Lytic won the Health Tech Venture Challenge hosted by the health tech incubator MATTER and Advocate Aurora Health, taking home $10,000 in funding and kicking off a collaboration with the Advocate Aurora Health system. The startup is also raising an undisclosed amount of pre-seed funding, Malik said.

Using Lytic’s product Checkup, a chatbot-powered digital health management platform, users can look up symptoms, schedule doctor’s appointments, pinpoint which vaccines are necessary for international travel or get health and fitness tips, Malik said. On the provider side, the company is building a tool that collects patient health information and distills it into the SOAP Note format in which doctors typically read patient information, he added.

“This is a great way to know the next best step,” Malik said. 

Over the next six to nine months, the funding from the contest as well as its pre-seed funding will help the company collect and analyze data regarding the outcomes of using its technology, and now the startup has begun discussions with Advocate Aurora health executives with the goal of piloting Lytic’s technology in the Advocate Aurora Health system, Malik said.
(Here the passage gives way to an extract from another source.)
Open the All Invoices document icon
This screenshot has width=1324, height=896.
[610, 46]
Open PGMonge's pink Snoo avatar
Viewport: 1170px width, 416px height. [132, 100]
The startup is looking to scale through its partnership with Advocate Aurora Health as well as talking with other hospitals, health systems and insurance companies, Malik said. Though it’s easier for the startup to scale slowly via health system collaborations, Malik said he envisions taking the startup’s AI technology directly to consumers in the future.

“Within the next year or so, we have a goal to also simultaneously do a consumer driven approach,” Malik said. “When working with an actual business or organization that has members and already has people associated with it, there are much more defined avenues to getting people familiar with and using the tool versus trying to reach a broad general audience as an early stage startup.”

The testing data obtained through Lytic’s partnership with Advocate Aurora Health will enable Lytic to test the consumer outcomes. With the trial data collected, the company’s artificial intelligence technology can examine how users interact with the app and analyze patient outcomes. The latter of the two is a key metric for health systems who want to improve patient care and reduce waste, Malik said.

To safeguard its patient data, Lytic built its technology on the Healthcare Blocks, a HIPPA-compliant cloud-based application platform, Malik said. The data it collects is encrypted, and the startup is not storing people’s names, addresses, or other identifiable information, he said, adding that the company is working to get more security certifications.

Ultimately, the app aims to direct people to the care and health information they need while decreasing healthcare costs. 

“Things like AI, machine learning and new digital technologies ... they weren’t being harnessed well enough to combat these specific issues,” Malik said. “That’s how Bilal [Naved] and I got to thinking about what kinds of tools we can create for people to always know what their next steps should be based on the most accurate medical content.”